The new Deus Ex comic brings augments and action to print.
Humans and machines are getting closer than ever before. We keep our phones with us wherever we go, are all interconnected across the world, and can even do things like repair hearing and replace missing limbs. It doesn’t seem like too much of a stretch to imagine a world in which a huge chunk of the population of our world walks around with cybernetic augments of some kind. The Deus Ex series has always hit very close to home in terms of what that future could be like. If George Orwell’s 1984 predicted our current world, then perhaps Deus Ex has done the same for some point in our future.
With Deus Ex: Mankind Divided coming later this year as the second part of the series’ recent revival, the story of this potentially-realistic future world is far from over. In an effort to expand that story and world even further, Deus Ex Universe tells the story that bridges the gap between the two newer game. Can Deus Ex Universe: Childrens Crusade stand up as a fitting and worthwhile part of the cybernetic future-scape? As it turns out, whatever they’ve augmented this comic with, it’s working out pretty nicely.
Deus Ex series protagonist Adam Jensen plays center stage as usual, but is not alone. Following the cataclysmic Aug Incident that changed the world’s view of cybernetically-augmented humans forever, things are getting prejudiced, angry, and downright dangerous. Jensen has enlisted as the newest member of Task Force 29, an Interpol operation charged with fighting against the rise of terrorist activity from both sides, as the social and political divide between humans and transhumans grows ever greater. Deus Ex Universe: Childrens Crusade tells the story of Adam’s first mission, across the span of five issues.
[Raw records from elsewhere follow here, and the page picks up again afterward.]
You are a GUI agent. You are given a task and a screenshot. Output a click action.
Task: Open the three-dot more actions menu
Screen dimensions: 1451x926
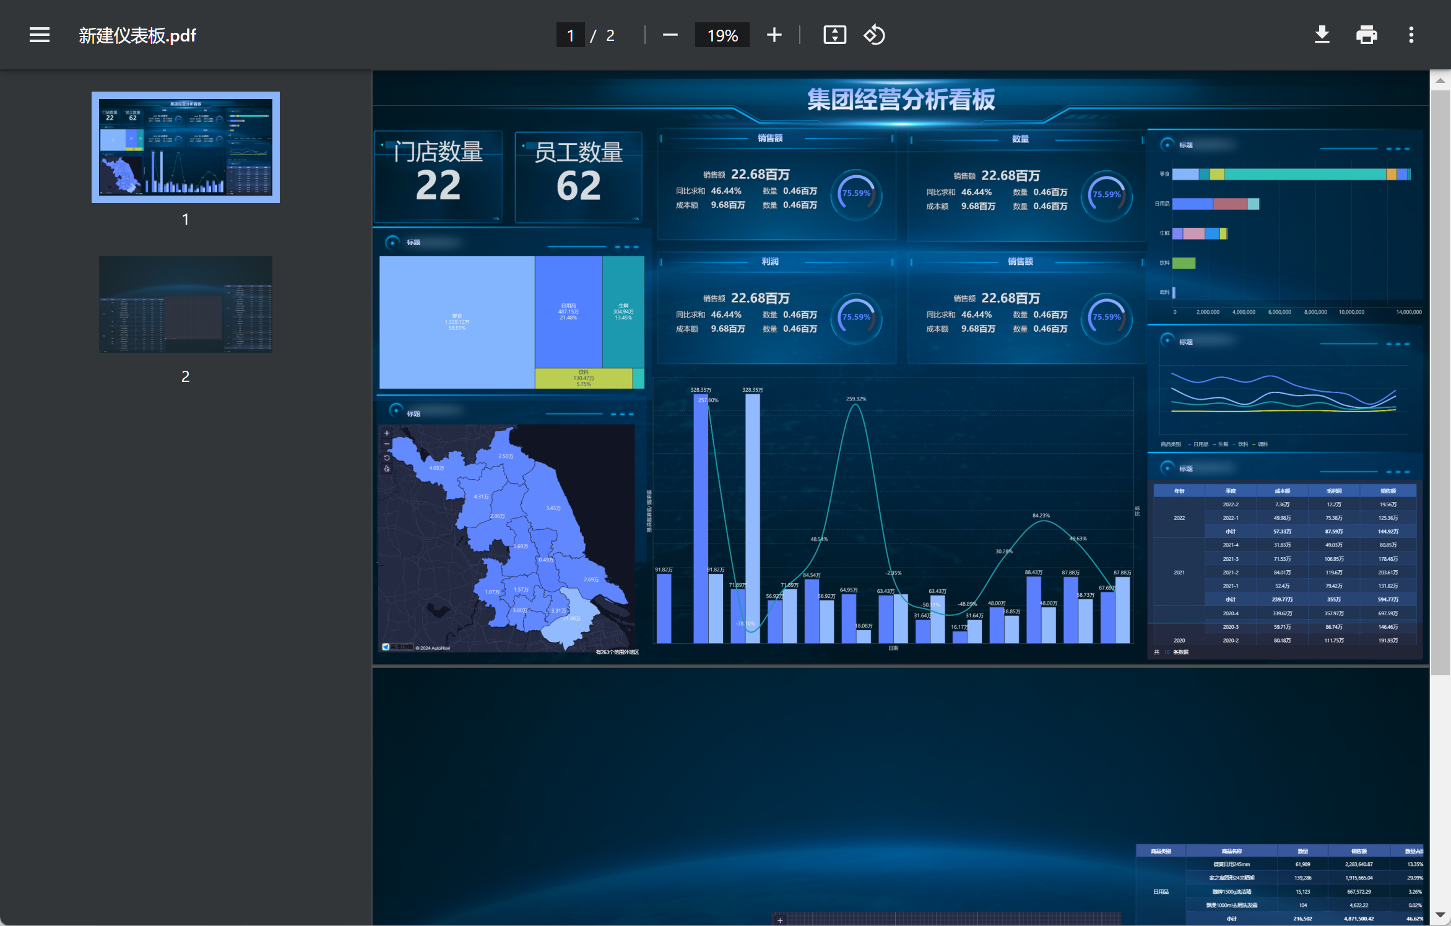click(x=1411, y=35)
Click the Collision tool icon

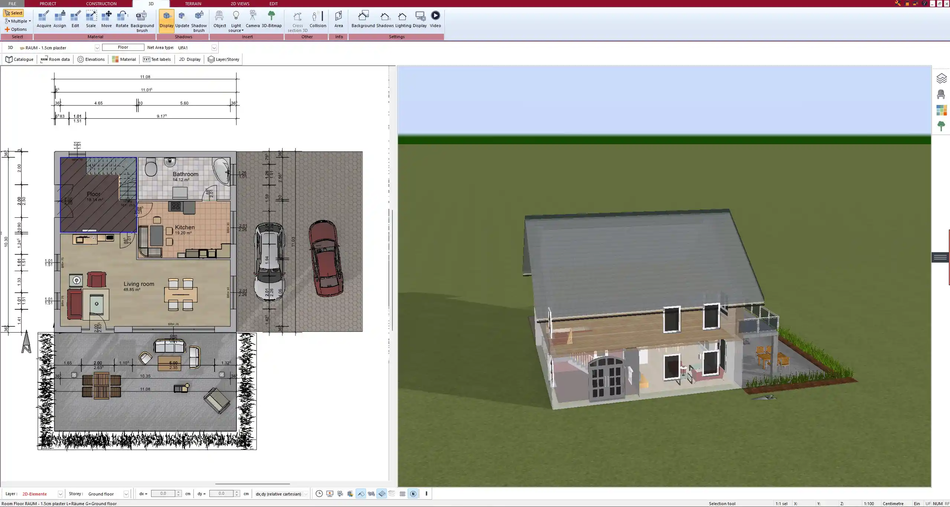(318, 19)
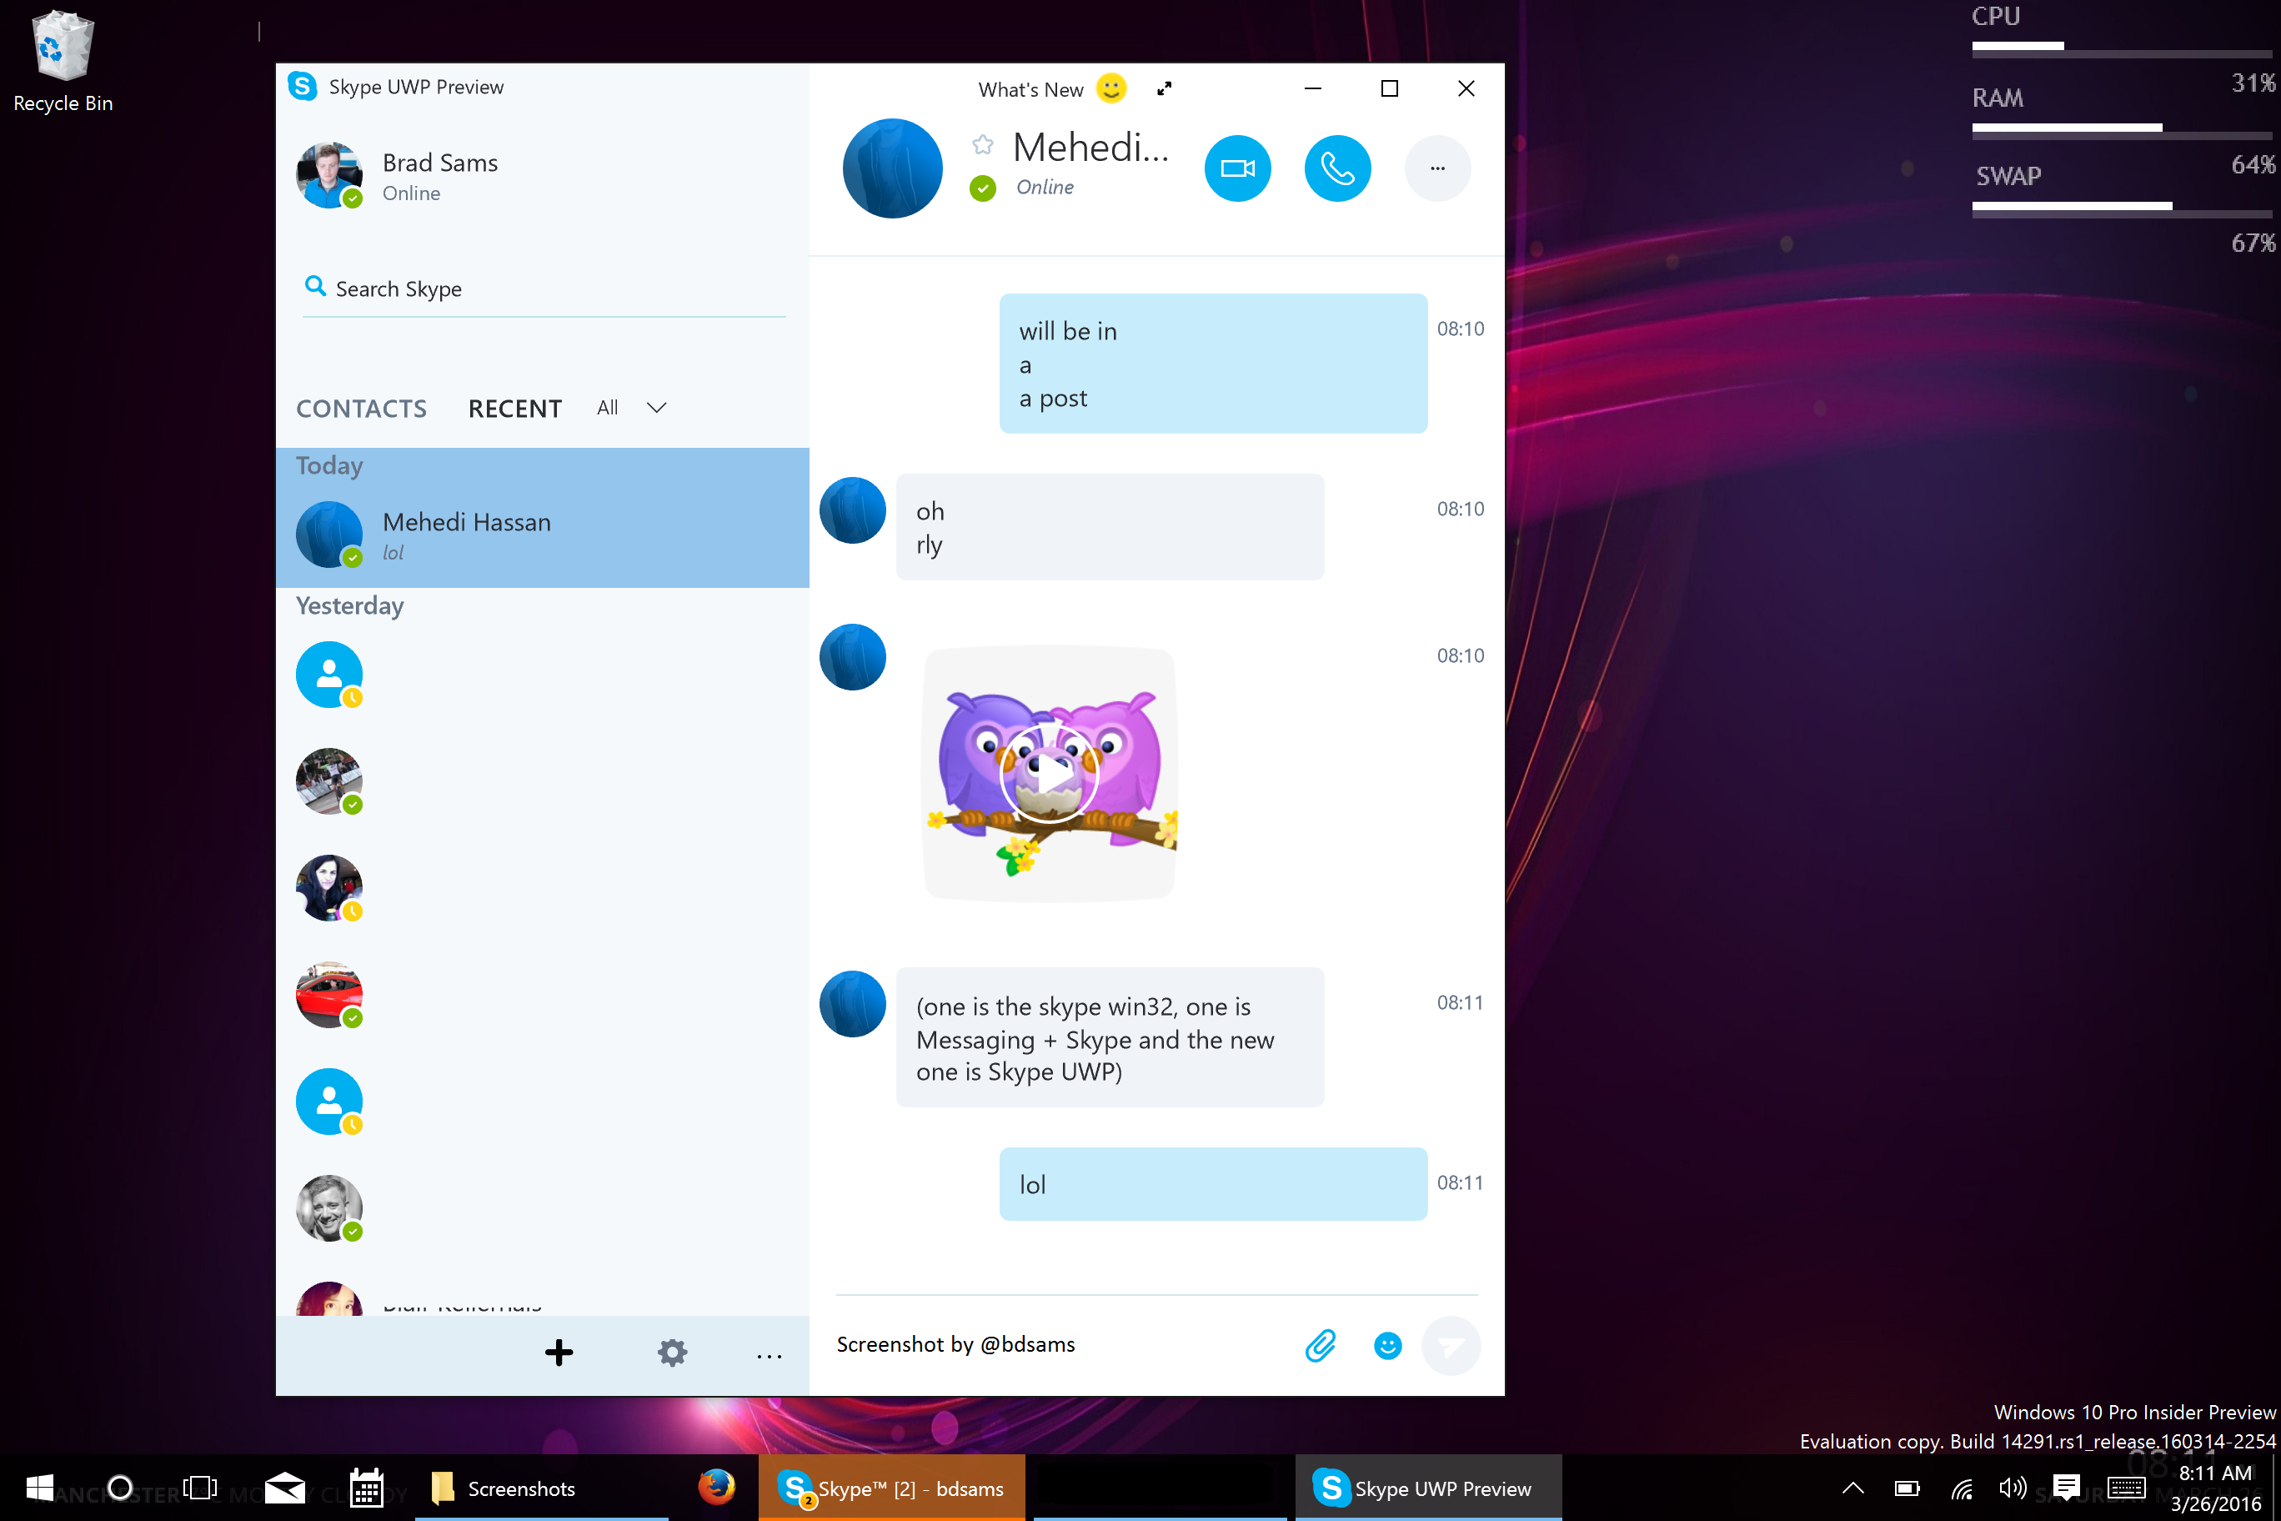Click the attach file paperclip icon

click(1320, 1345)
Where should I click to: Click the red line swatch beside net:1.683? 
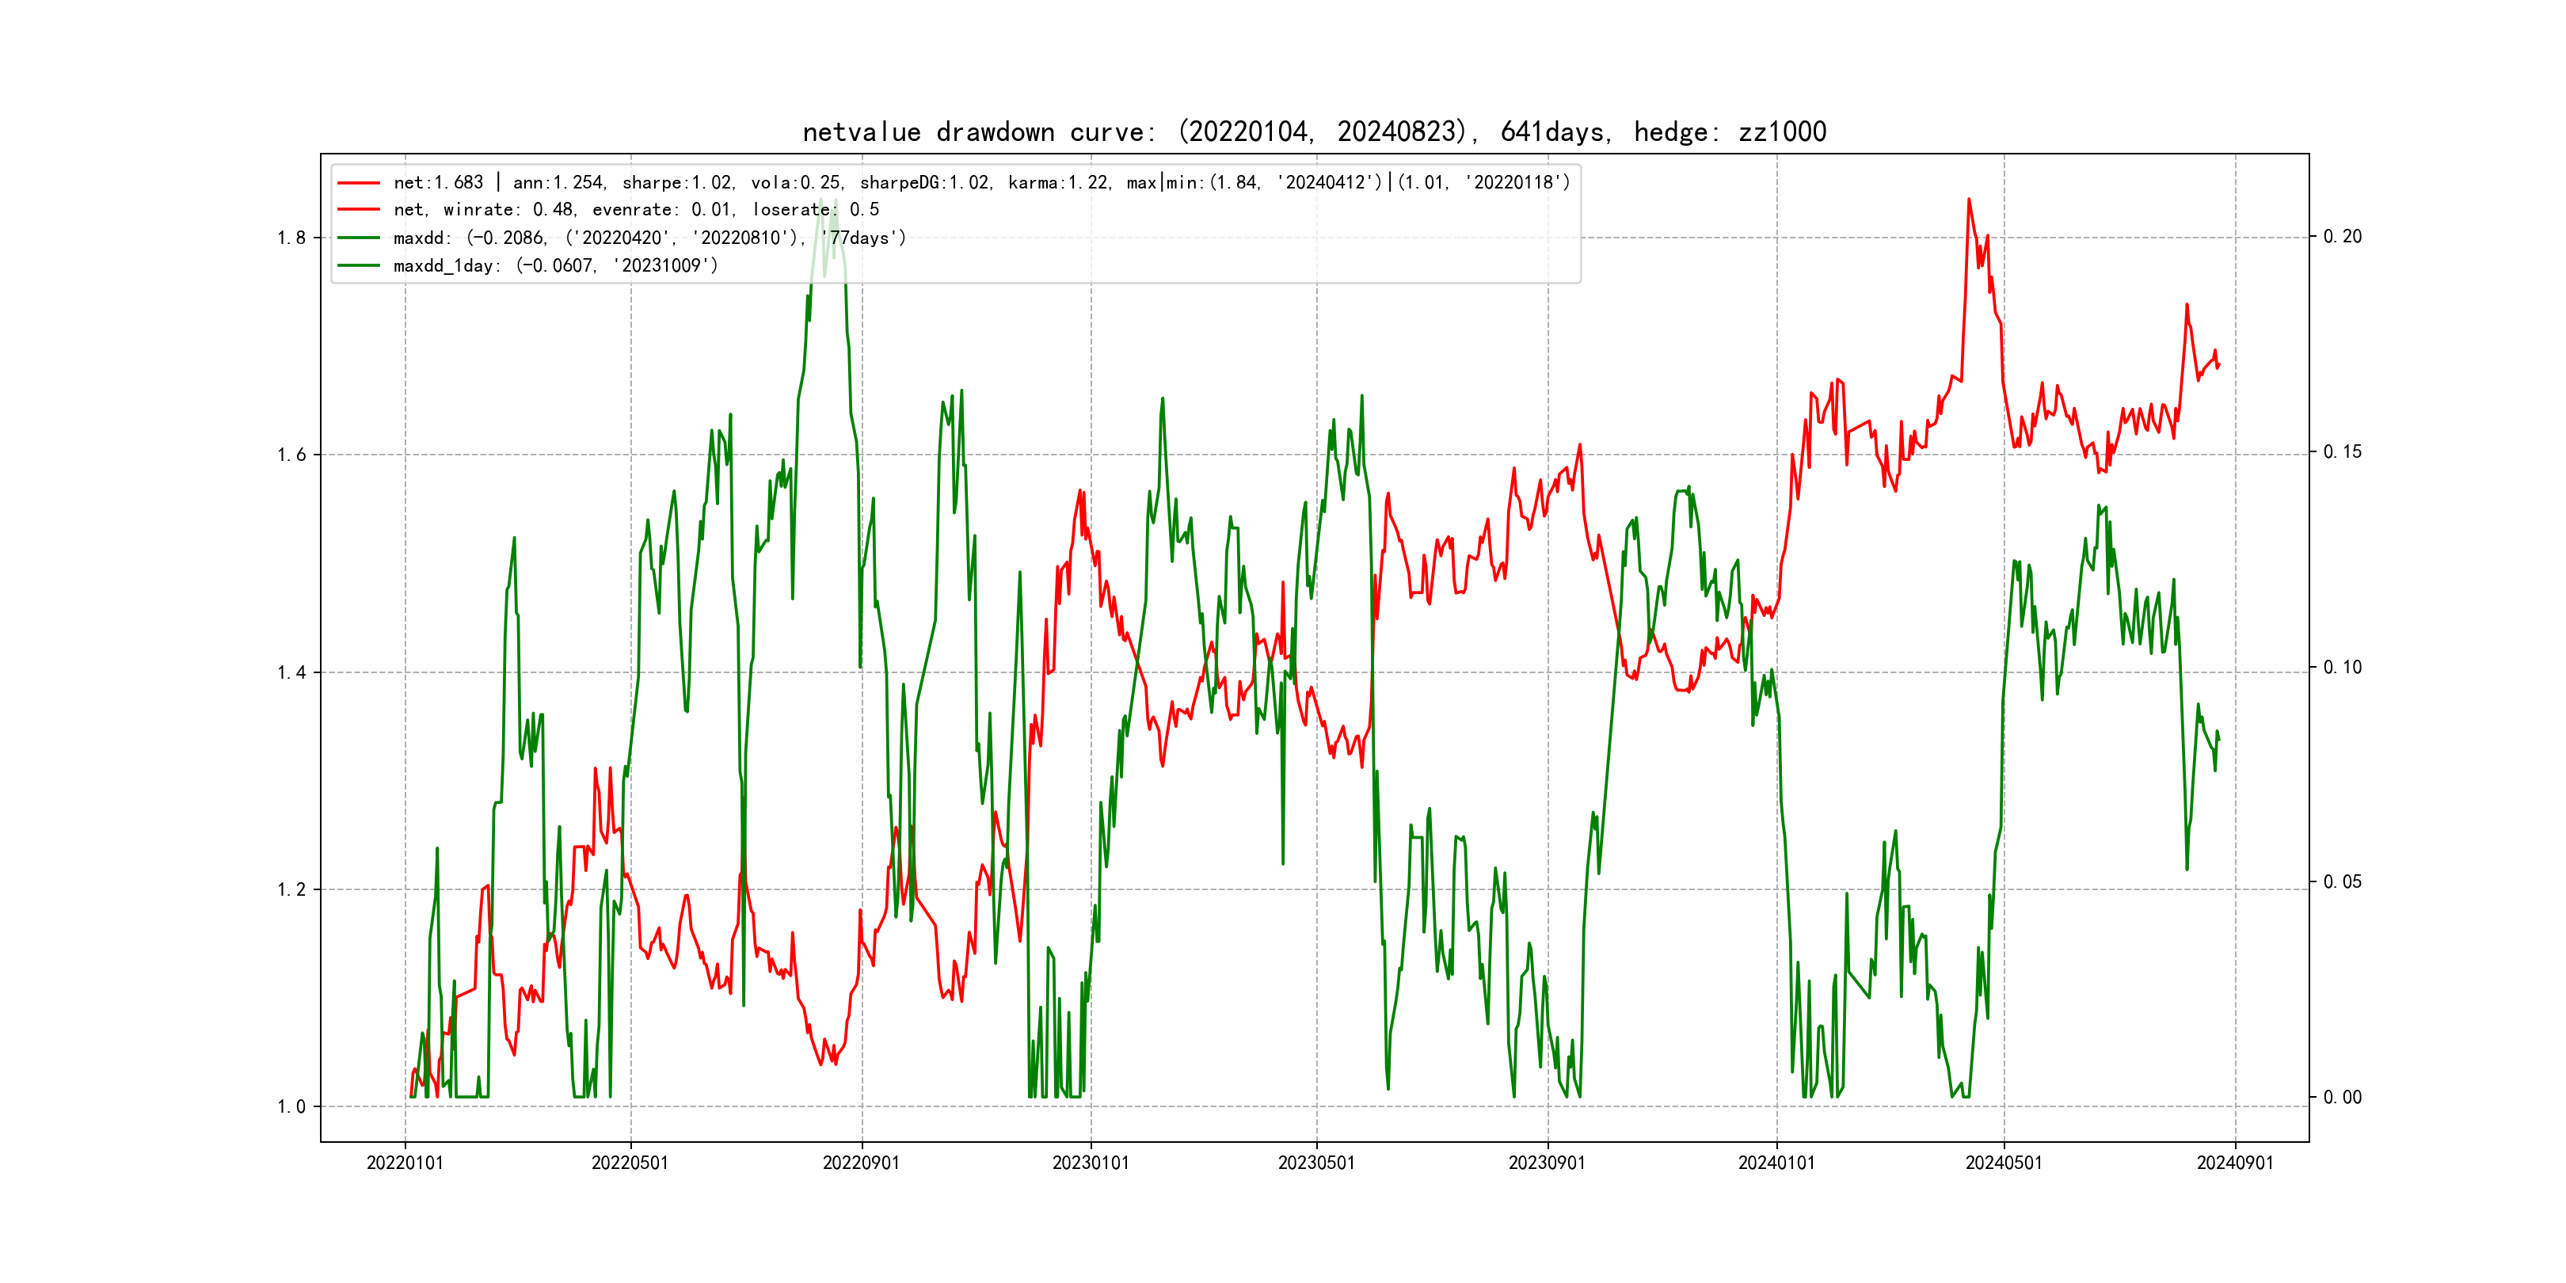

As a first issue, Childrens Crusade #1 is compelling enough. There’s some tension between Jensen and the rest of Task Force 29; some see him as a potential threat, and all as the new guy. Jensen comes off a bit as the gruff, emotionless protagonist too many games try to create, but his narrative power in a comic format allows him to be more than that. I his own gruff way, we see him make a genuine attempt to be seen as an equal within the group, and see that he has some pride when he has to react to prejudice against him as an augmented human.
That exact prejudice is part of what makes Childrens Crusade an enjoyable read thus far. Even though Adam is the main character as usual, he only takes up about half of the narrative. Of the rest, some is employed by the rest of Task Force 29, a couple of whom exhibit personal sensibilities for or against certain sides of the social struggle around them. The remainder is interestingly taken up by a news chopped flying overhead, manned by a biased reporter running full commentary over the incident, and eventually interfering with it to a degree. This Rush Limbaugh-type figure adds an interesting element of antagonism to the situation. The squad is fighting terrorists, but in a way, they’re also fighting the press, and angle I hope the series continues to run with.
Childrens Crusade #1 uses color well, sticking to a few general hues per page. Everything is well-composed, with lineart that takes on a self-defined style full of sharp edges reminiscent of the visual style of the games themselves. The team takes a run through a terrorist cell in order to save a group of captive children, who become an important part of the narrative. They appear to be hostages at first – as the obnoxious reporter would have one believe – but some are bargaining chips of different sorts.
Deus Ex Universe: Childrens Crusade is setting up to be a cool adventure in the Deus Ex timeline, leading up to the events of Deus Ex: Mankind Divided this summer. The story is taking themes of prejudice and neutrality in some interesting directions, even in this first issue, and we can’t wait to see more.